* [TO BE DONE]
A - In the insanely-fast-whisper issue, why is `forced_decoder_ids` ignored during transcription? Answer in one to three sentences.
B - Please carry on the insanely-fast-whisper issue from the point where it stops.

* [EXCERPT PROVIDED]
══════════

Mac M1 - multiple issues preventing transcription #255

SamuelAierizer · 2024-12-07T10:01:29Z

I keep trying to run insanely-fast-whisper on M! but for some reason face some unknown issue which I can't trace to any existing problems. Thus creating a new issue.

Environment:

CPU/GPU: M1 Max
OS: macos 15.1.1
installed with pipx without any errors or warnings

Command that I tried to run:
insanely-fast-whisper --batch-size 4 --device-id mps --file-name <filename>

Error:

It starts to run but then crashes after some seconds and this is the trace.

(If it matters in any way, the file is a mp4 but only contains the audio track. For reference, I can run whisper with CPU or whisper-mps which runs just fine with CPU-GPU in tandem.)

~/.local/pipx/venvs/insanely-fast-whisper/lib/python3.12/site-packages/transformers/models/whisper/generation_whisper.py:512:
FutureWarning: The input name `inputs` is deprecated. Please make sure to use `input_features` instead.
  warnings.warn(
🤗 Transcribing... ━━━━━━━━━━━━━━━━━━━━━━━━━━━━━━━━━━━━━━━━ 0:00:03You have passed task=transcribe, but also have set `forced_decoder_ids` to [[1, None], [2, 50360]] which creates a conflict. `forced_decoder_ids` will be ignored in favor of task=transcribe.
🤗 Transcribing... ━━━━━━━━━━━━━━━━━━━━━━━━━━━━━━━━━━━━━━━━ 0:00:05Passing a tuple of `past_key_values` is deprecated and will be removed in Transformers v4.43.0. You should pass an instance of `EncoderDecoderCache` instead, e.g. `past_key_values=EncoderDecoderCache.from_legacy_cache(past_key_values)`.

══════════

Records:
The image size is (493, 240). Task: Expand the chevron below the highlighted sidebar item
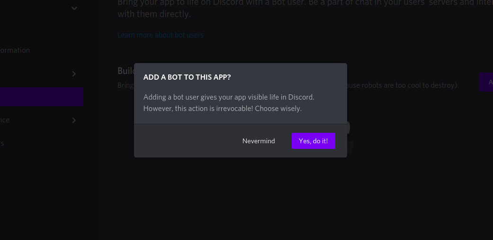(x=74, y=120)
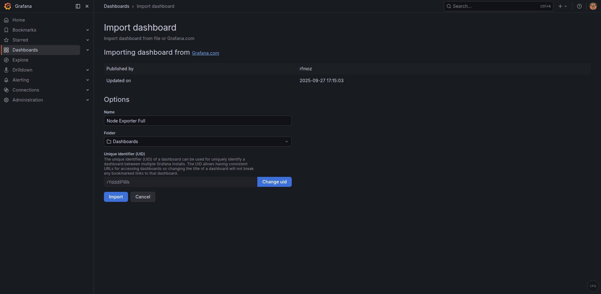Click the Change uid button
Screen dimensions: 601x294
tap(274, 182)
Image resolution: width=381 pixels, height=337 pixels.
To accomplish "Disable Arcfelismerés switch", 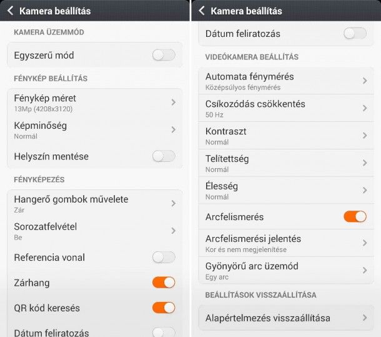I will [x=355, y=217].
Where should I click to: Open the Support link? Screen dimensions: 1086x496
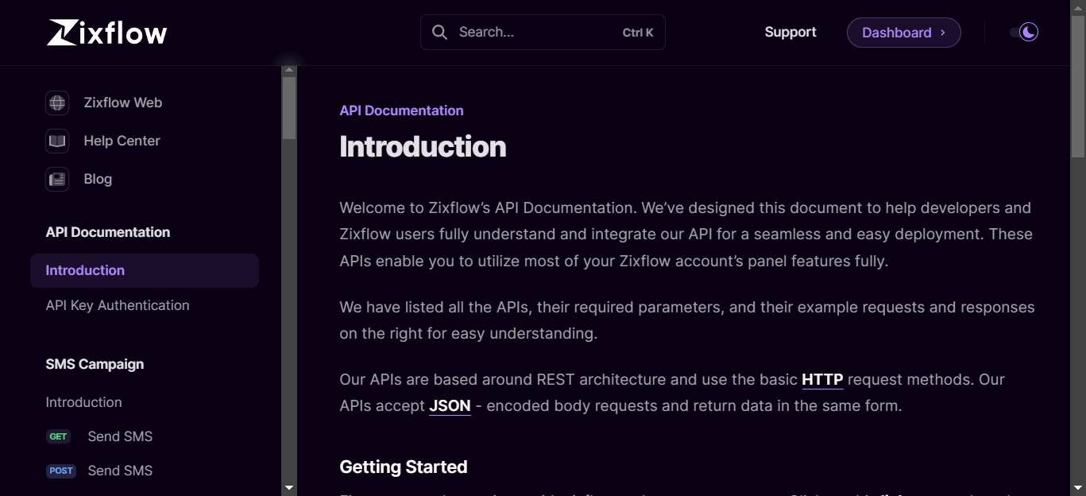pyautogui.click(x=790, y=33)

══════════

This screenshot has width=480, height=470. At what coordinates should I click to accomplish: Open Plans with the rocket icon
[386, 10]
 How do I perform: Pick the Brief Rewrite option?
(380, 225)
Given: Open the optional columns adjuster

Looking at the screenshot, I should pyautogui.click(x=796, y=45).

══════════

* [THE RESPONSES]
A - The run passed task=transcribe but also set `forced_decoder_ids` to [[1, None], [2, 50360]], and the two settings conflict. The conflict is settled in favor of task=transcribe, so `forced_decoder_ids` is ignored.

B -
🤗 Transcribing... ━━━━━━━━━━━━━━━━━━━━━━━━━━━━━━━━━━━━━━━━ 0:00:06The attention mask is not set and cannot be inferred from input because pad token is same as eos token. As a consequence, you may observe unexpected behavior. Please pass your input's `attention_mask` to obtain reliable results.
🤗 Transcribing... ━━━━━━━━━━━━━━━━━━━━━━━━━━━━━━━━━━━━━━━━ 0:00:24
Traceback (most recent call last):
  File "~/.local/bin/insanely-fast-whisper", line 8, in <module>
    sys.exit(main())
             ^^^^^^
  File "~/.local/pipx/venvs/insanely-fast-whisper/lib/python3.12/site-packages/insanely_fast_whisper/cli.py", line 159, in main
    outputs = pipe(
              ^^^^^
  File "~/.local/pipx/venvs/insanely-fast-whisper/lib/python3.12/site-packages/transformers/pipelines/automatic_speech_recognition.py", line 283, in __call__
    return super().__call__(inputs, **kwargs)
           ^^^^^^^^^^^^^^^^^^^^^^^^^^^^^^^^^^
  File "~/.local/pipx/venvs/insanely-fast-whisper/lib/python3.12/site-packages/transformers/pipelines/base.py", line 1293, in __call__
    return next(
           ^^^^^
  File "~/.local/pipx/venvs/insanely-fast-whisper/lib/python3.12/site-packages/transformers/pipelines/pt_utils.py", line 124, in __next__
    item = next(self.iterator)
           ^^^^^^^^^^^^^^^^^^^
  File "~.local/pipx/venvs/insanely-fast-whisper/lib/python3.12/site-packages/transformers/pipelines/pt_utils.py", line 269, in __next__
    processed = self.infer(next(self.iterator), **self.params)
                ^^^^^^^^^^^^^^^^^^^^^^^^^^^^^^^^^^^^^^^^^^^^^^
  File "~/.local/pipx/venvs/insanely-fast-whisper/lib/python3.12/site-packages/transformers/pipelines/base.py", line 1208, in forward
    model_outputs = self._forward(model_inputs, **forward_params)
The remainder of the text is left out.